PROBLEM DETAILS: Write out the listing again, exactly as it appears below.

=== Begin Enclosure ===

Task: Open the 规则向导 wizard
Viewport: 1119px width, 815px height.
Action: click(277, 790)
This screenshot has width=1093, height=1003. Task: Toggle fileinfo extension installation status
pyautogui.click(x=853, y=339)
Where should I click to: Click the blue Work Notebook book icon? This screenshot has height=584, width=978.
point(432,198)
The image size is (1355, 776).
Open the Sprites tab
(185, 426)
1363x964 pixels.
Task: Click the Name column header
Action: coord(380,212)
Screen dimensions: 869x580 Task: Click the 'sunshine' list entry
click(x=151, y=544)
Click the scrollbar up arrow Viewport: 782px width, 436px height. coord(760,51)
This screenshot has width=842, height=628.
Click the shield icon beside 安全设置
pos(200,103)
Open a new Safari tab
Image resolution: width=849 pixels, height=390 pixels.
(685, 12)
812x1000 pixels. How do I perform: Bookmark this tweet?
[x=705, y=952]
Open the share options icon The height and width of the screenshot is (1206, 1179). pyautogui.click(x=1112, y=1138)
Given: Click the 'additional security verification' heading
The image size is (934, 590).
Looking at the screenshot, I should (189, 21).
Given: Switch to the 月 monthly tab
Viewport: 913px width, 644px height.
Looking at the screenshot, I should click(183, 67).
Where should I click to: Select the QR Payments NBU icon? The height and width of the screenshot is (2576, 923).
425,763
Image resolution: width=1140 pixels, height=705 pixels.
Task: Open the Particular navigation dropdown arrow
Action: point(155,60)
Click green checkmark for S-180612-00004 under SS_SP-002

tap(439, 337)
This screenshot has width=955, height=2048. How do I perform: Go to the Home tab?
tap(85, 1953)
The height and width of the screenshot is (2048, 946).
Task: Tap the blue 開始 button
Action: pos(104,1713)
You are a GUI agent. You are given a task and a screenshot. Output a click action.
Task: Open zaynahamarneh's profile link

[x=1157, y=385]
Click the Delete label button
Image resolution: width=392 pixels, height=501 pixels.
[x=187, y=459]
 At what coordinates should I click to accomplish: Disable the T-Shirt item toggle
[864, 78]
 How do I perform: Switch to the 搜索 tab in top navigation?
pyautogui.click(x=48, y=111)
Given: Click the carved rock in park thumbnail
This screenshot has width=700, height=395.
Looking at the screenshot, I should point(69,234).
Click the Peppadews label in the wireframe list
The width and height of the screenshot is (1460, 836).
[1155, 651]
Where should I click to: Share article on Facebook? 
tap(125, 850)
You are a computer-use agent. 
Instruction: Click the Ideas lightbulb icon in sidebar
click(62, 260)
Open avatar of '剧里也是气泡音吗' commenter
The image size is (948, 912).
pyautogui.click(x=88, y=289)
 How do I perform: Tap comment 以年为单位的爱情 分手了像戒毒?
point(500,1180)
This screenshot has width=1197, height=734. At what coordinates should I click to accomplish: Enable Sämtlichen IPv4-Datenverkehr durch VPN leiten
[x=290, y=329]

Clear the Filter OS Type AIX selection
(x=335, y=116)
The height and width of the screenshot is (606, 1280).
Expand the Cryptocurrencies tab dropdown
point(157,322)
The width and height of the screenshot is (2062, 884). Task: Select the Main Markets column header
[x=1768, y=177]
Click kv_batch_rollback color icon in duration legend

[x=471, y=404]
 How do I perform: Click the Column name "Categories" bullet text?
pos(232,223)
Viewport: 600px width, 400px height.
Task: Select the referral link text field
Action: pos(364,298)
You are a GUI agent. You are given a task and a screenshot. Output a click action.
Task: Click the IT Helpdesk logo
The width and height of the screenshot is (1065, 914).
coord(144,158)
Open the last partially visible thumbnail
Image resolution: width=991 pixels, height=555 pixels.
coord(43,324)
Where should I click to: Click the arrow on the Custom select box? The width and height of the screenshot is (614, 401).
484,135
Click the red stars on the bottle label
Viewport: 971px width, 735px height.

=== End Enclosure ===

THE ANSWER:
Task: Open the 规则向导 wizard
Viewport: 1119px width, 815px height.
Action: click(277, 790)
This screenshot has width=1093, height=1003. Task: Toggle fileinfo extension installation status
pyautogui.click(x=853, y=339)
Where should I click to: Click the blue Work Notebook book icon? This screenshot has height=584, width=978.
point(432,198)
The image size is (1355, 776).
Open the Sprites tab
(185, 426)
1363x964 pixels.
Task: Click the Name column header
Action: coord(380,212)
Screen dimensions: 869x580 Task: Click the 'sunshine' list entry
click(x=151, y=544)
Click the scrollbar up arrow Viewport: 782px width, 436px height. coord(760,51)
This screenshot has width=842, height=628.
Click the shield icon beside 安全设置
pos(200,103)
Open a new Safari tab
Image resolution: width=849 pixels, height=390 pixels.
(685, 12)
812x1000 pixels. How do I perform: Bookmark this tweet?
[x=705, y=952]
Open the share options icon The height and width of the screenshot is (1206, 1179). pyautogui.click(x=1112, y=1138)
Given: Click the 'additional security verification' heading
The image size is (934, 590).
Looking at the screenshot, I should (189, 21).
Given: Switch to the 月 monthly tab
Viewport: 913px width, 644px height.
Looking at the screenshot, I should click(183, 67).
Where should I click to: Select the QR Payments NBU icon? The height and width of the screenshot is (2576, 923).
425,763
Image resolution: width=1140 pixels, height=705 pixels.
Task: Open the Particular navigation dropdown arrow
Action: point(155,60)
Click green checkmark for S-180612-00004 under SS_SP-002

tap(439, 337)
This screenshot has width=955, height=2048. How do I perform: Go to the Home tab?
tap(85, 1953)
The height and width of the screenshot is (2048, 946).
Task: Tap the blue 開始 button
Action: pos(104,1713)
You are a GUI agent. You are given a task and a screenshot. Output a click action.
Task: Open zaynahamarneh's profile link

[x=1157, y=385]
Click the Delete label button
Image resolution: width=392 pixels, height=501 pixels.
[x=187, y=459]
 At what coordinates should I click to accomplish: Disable the T-Shirt item toggle
[864, 78]
 How do I perform: Switch to the 搜索 tab in top navigation?
pyautogui.click(x=48, y=111)
Given: Click the carved rock in park thumbnail
This screenshot has width=700, height=395.
Looking at the screenshot, I should point(69,234).
Click the Peppadews label in the wireframe list
The width and height of the screenshot is (1460, 836).
[1155, 651]
Where should I click to: Share article on Facebook? 
tap(125, 850)
You are a computer-use agent. 
Instruction: Click the Ideas lightbulb icon in sidebar
click(62, 260)
Open avatar of '剧里也是气泡音吗' commenter
The image size is (948, 912).
pyautogui.click(x=88, y=289)
 How do I perform: Tap comment 以年为单位的爱情 分手了像戒毒?
point(500,1180)
This screenshot has width=1197, height=734. At what coordinates should I click to accomplish: Enable Sämtlichen IPv4-Datenverkehr durch VPN leiten
[x=290, y=329]

Clear the Filter OS Type AIX selection
(x=335, y=116)
The height and width of the screenshot is (606, 1280).
Expand the Cryptocurrencies tab dropdown
point(157,322)
The width and height of the screenshot is (2062, 884). Task: Select the Main Markets column header
[x=1768, y=177]
Click kv_batch_rollback color icon in duration legend

[x=471, y=404]
 How do I perform: Click the Column name "Categories" bullet text?
pos(232,223)
Viewport: 600px width, 400px height.
Task: Select the referral link text field
Action: pos(364,298)
You are a GUI agent. You are given a task and a screenshot. Output a click action.
Task: Click the IT Helpdesk logo
The width and height of the screenshot is (1065, 914).
coord(144,158)
Open the last partially visible thumbnail
Image resolution: width=991 pixels, height=555 pixels.
coord(43,324)
Where should I click to: Click the arrow on the Custom select box? The width and height of the screenshot is (614, 401).
484,135
Click the red stars on the bottle label
Viewport: 971px width, 735px height.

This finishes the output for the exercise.